I rode straight to their squires and pages, who scattered. I shamelessly ripped through their pack horses, and I tipped a leather bag full of wallets into the muck, looking for letters, but I found nothing.
Nerio curled a lip in distaste. ‘Is this your mercenary’s chivalry?’ he asked.
‘I want to know if they are hired men,’ I said. ‘They are French knights and they attacked my squire. I suspect they are not what they appear.’
‘Oho!’ exclaimed Nerio, or words to that effect. ‘This is more like Florence than I had expected.’
Then I checked on Marc-Antonio. He was deeply unconscious, and already had an egg on his head big enough for a duck. I got him over his horse, and Fiore had all the knight’s destriers.
‘Right of arms,’ I called at the squires of my adversaries.
Nerio was for staying, perhaps to see if any of the downed knights was dead or needed a doctor.
‘Let’s move, before someone appears with a crossbow,’ I said.
Two days later I wished that I’d ignored Nerio’s aristocratic ways and scooped the purses out of the muck. Three destriers cost the earth and the moon to feed, and they were eating our travel money. However, they were beautiful horses, far better than those Fiore or I would usually have owned or ridden. We’d left our warhorses back in Venice — a perfectly sensible decision, given the cost of maintaining a warhorse on the road. Unless you have to fight, the warhorse is a useless mouth that consumes money.

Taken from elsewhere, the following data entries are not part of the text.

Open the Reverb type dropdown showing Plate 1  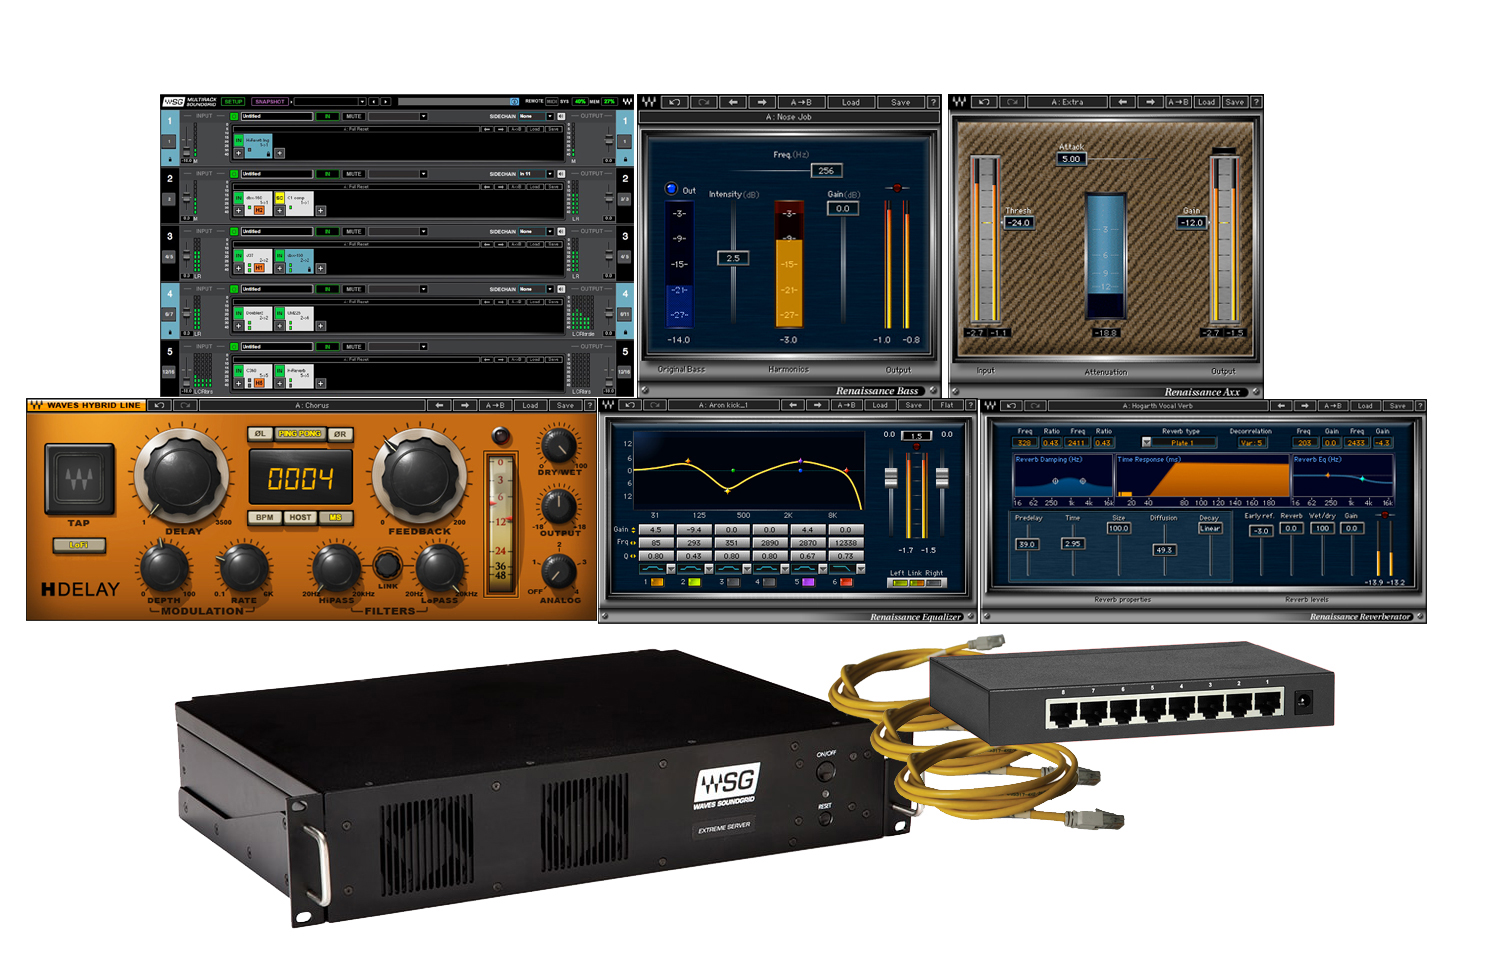click(1147, 442)
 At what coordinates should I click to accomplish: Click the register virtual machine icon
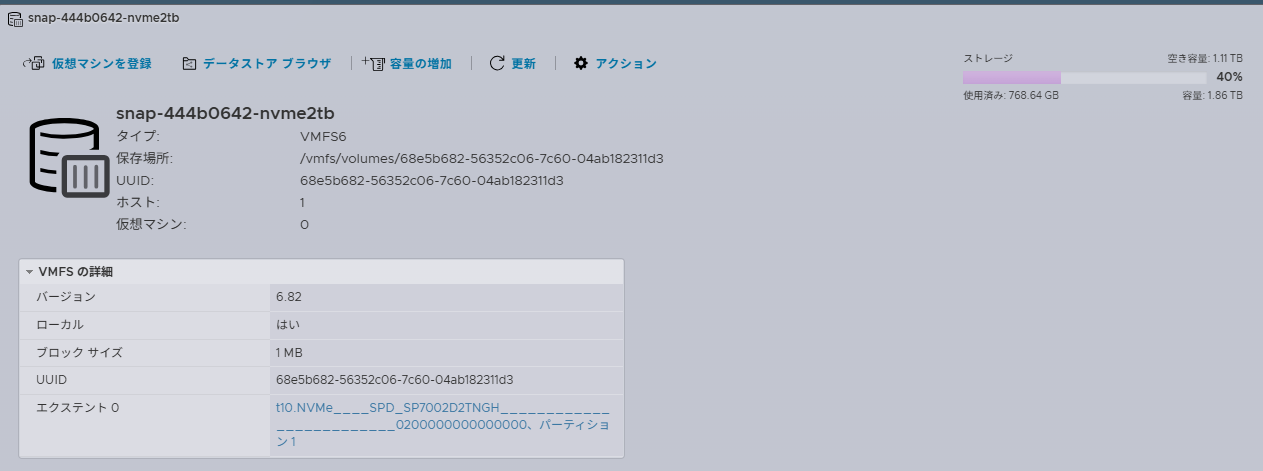tap(33, 64)
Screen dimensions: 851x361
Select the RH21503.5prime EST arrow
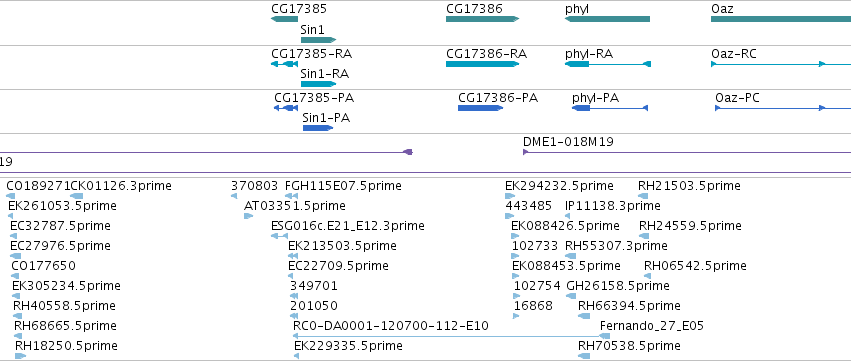643,196
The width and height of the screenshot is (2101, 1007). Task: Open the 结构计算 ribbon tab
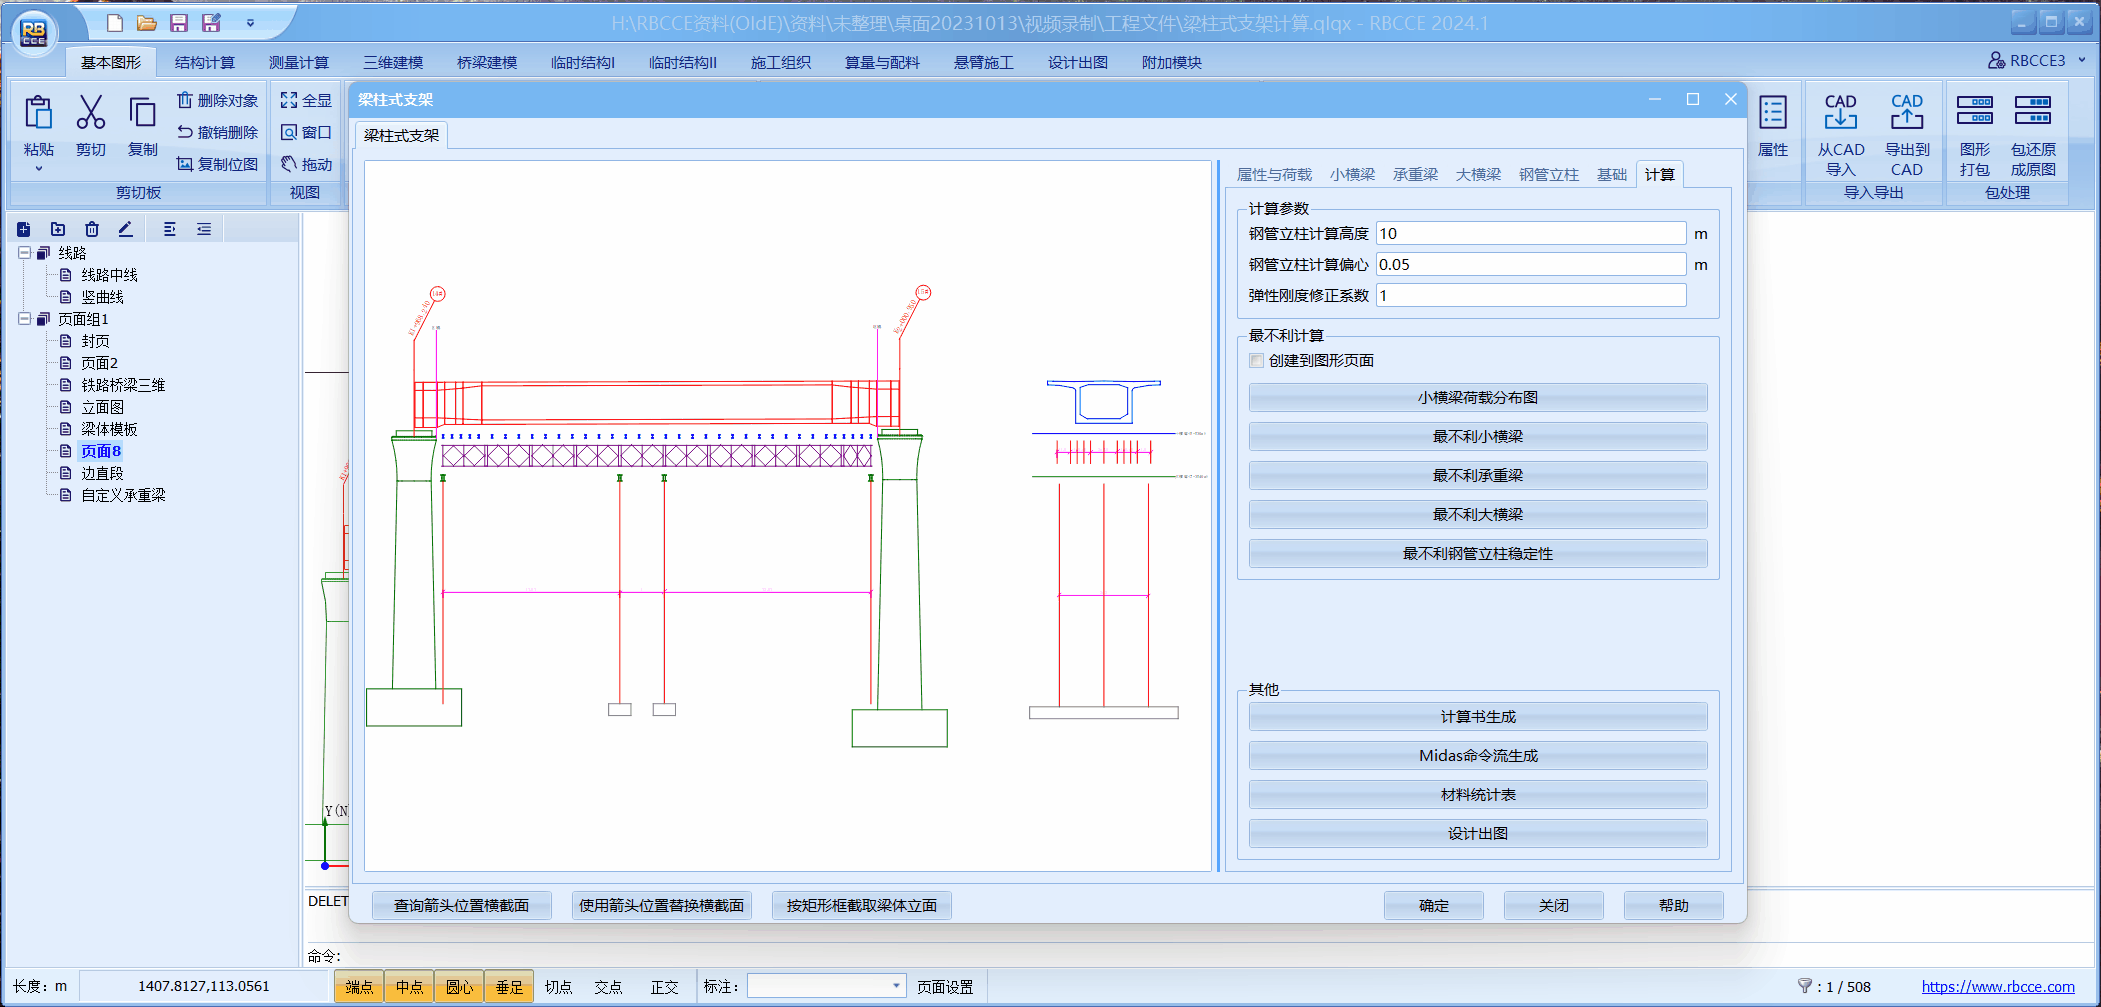pos(204,63)
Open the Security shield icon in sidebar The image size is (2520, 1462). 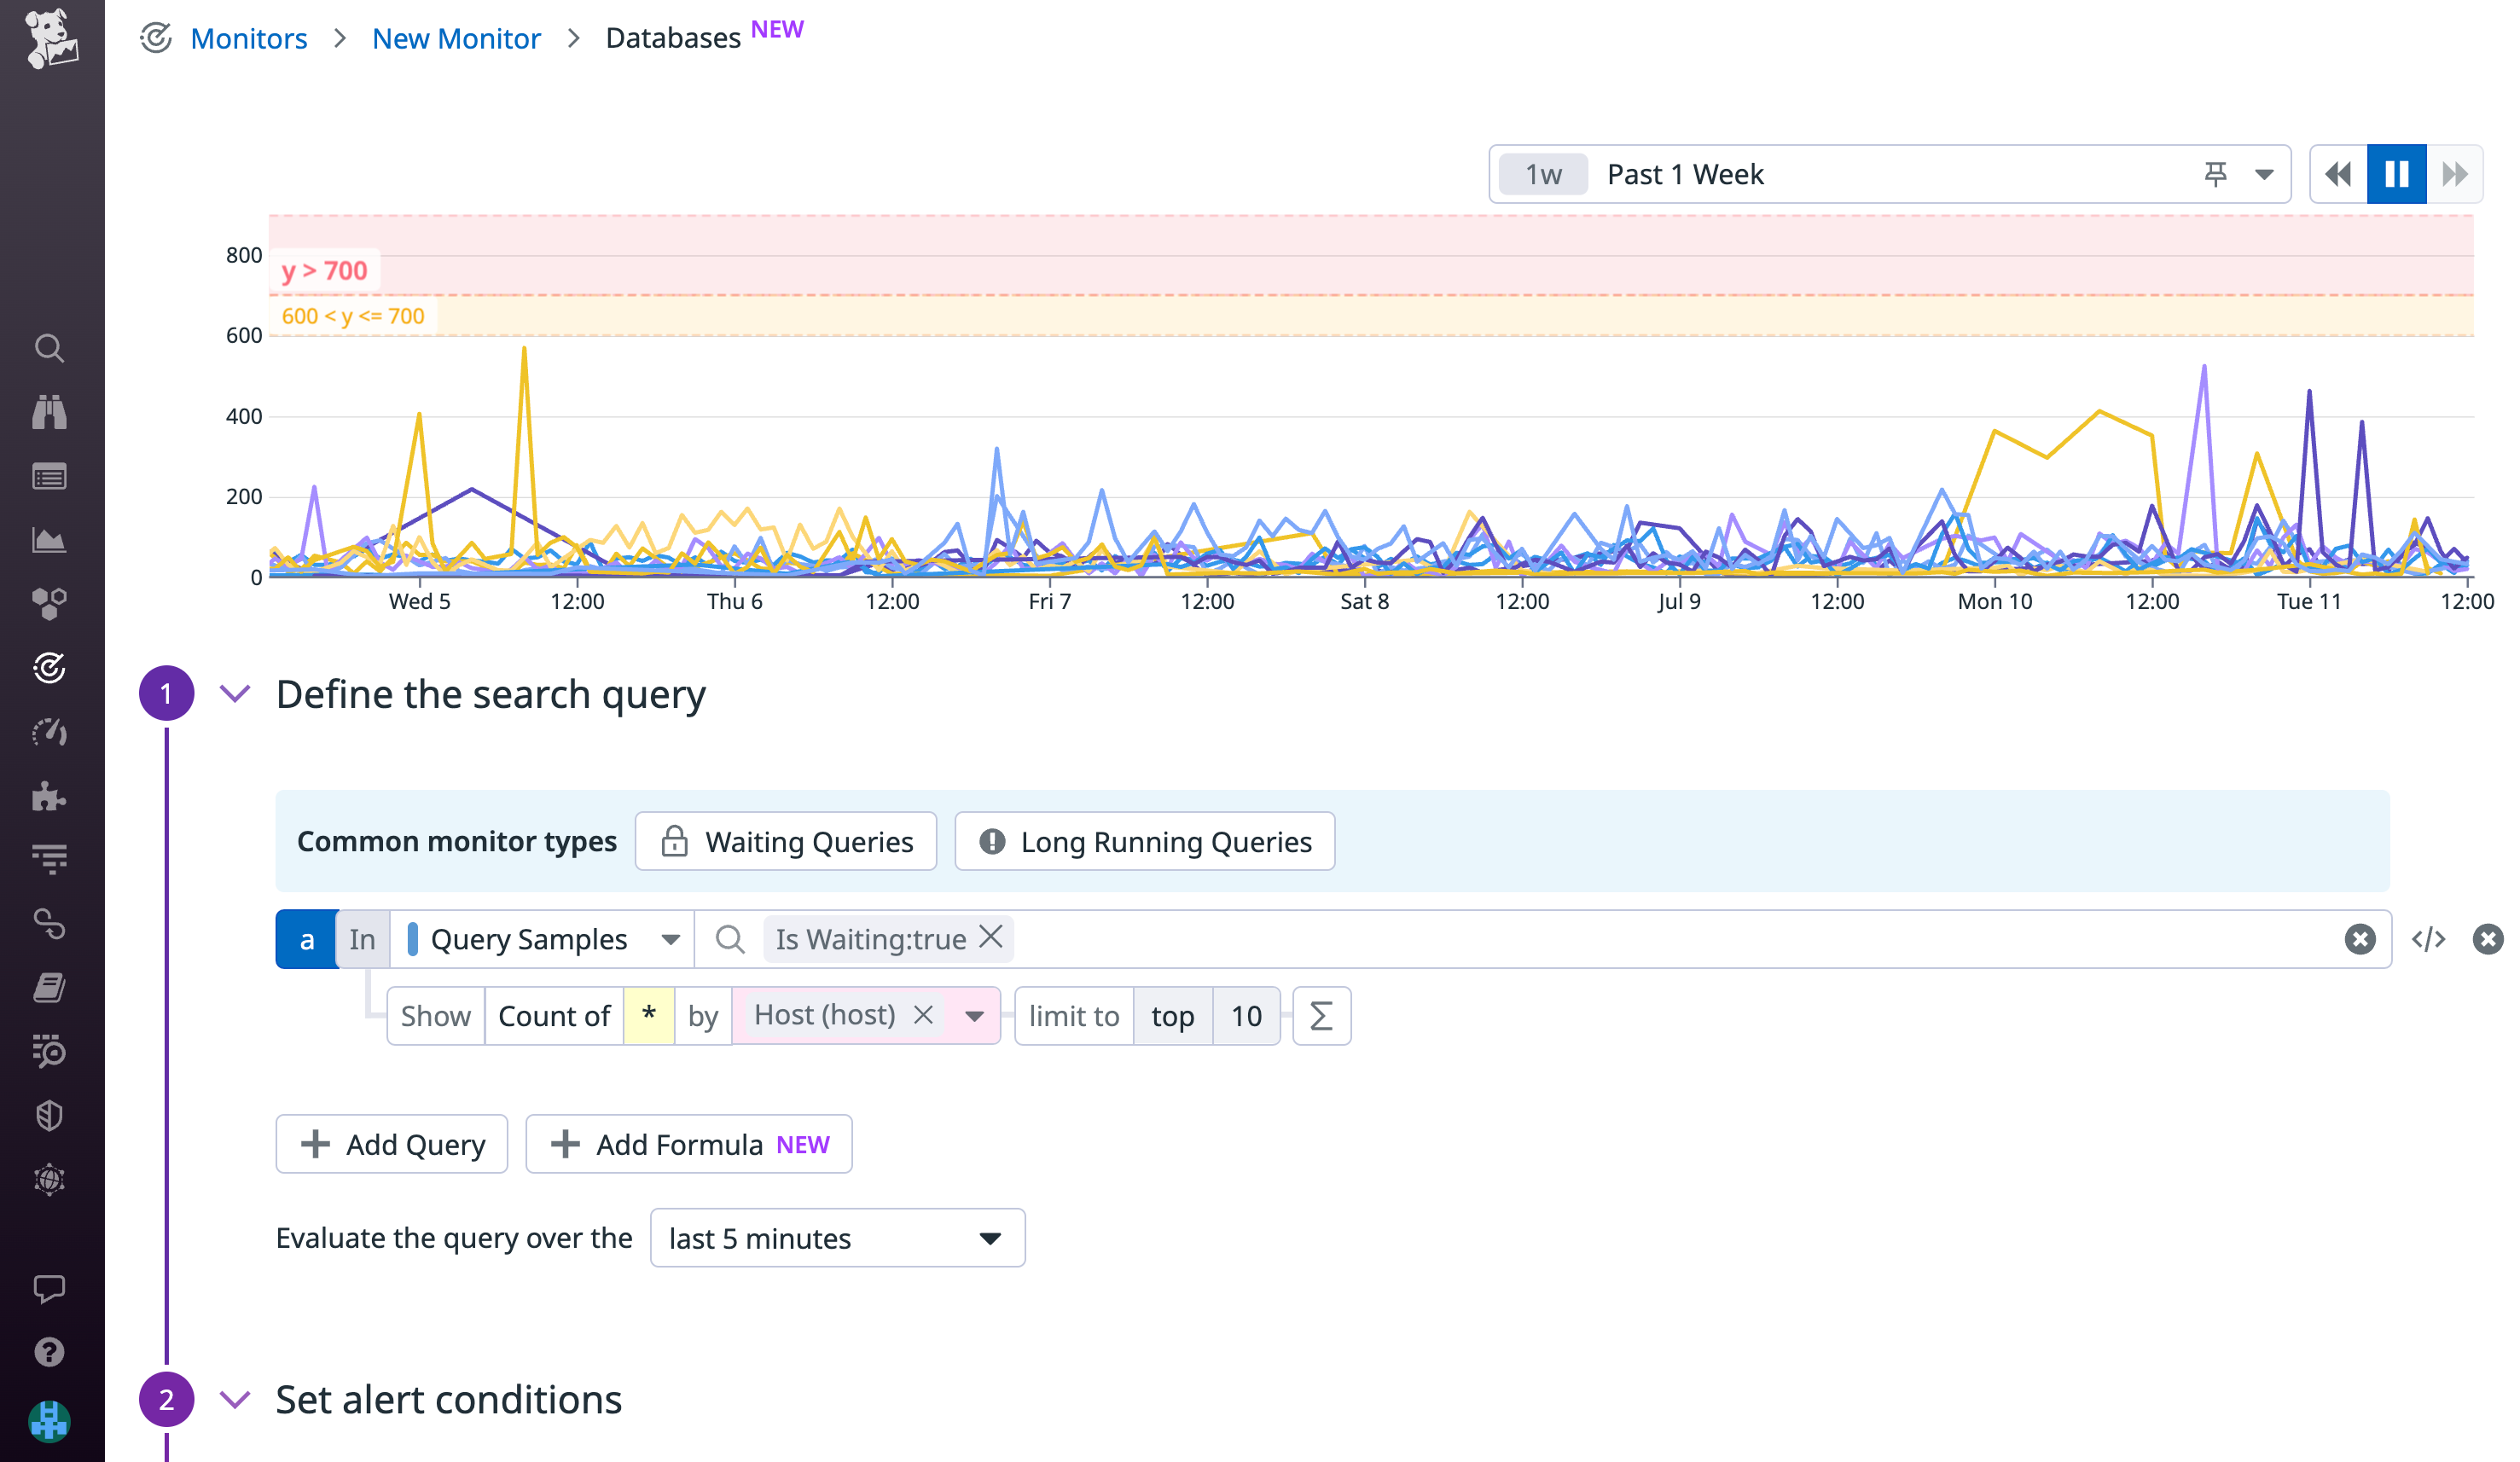click(50, 1116)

We continued to speculate on who our late adversaries might have been, and then rode hard for Prague, crossing some of the most beautiful country I’ve ever seen — as rich as northern Italy. It was August, and the crops were coming; peasants stood in their fields, sickles in hand, to watch us pass their grain fields, which stretched away like a golden promise of heaven in the red light of the setting sun. Beautiful young women, the better for a sheen of sweat, wiped their faces and curtsied even as their fathers and mothers closed in on them protectively; indeed, some lay down and hid at the edge of the road so that we wouldn’t see them, but we were old soldiers and we knew where to look.
What we couldn’t fail to see was the lack of war. There were no burned towns and no crowds of starving beggars. Twice we passed roadside gibbets with men rotting in chains, but we never saw the tell-tales of regular banditry — sly informers, churned earth and heavy horse droppings on the roads like those left by a military column, columns of smoke on the horizon. Fire is the hoof print of brigandage.
Marc-Antonio took two days to recover, and then he was sick on horseback for two more and had real trouble speaking, so that I despaired of his wits. But by the sixth day from Nuremberg, he had again begun his litany of complaints in passable French, and devastating Italian. His riding improved drastically, and it appeared to us that the blow to his head had made him a better rider — a joke that didn’t appeal to him for some reason.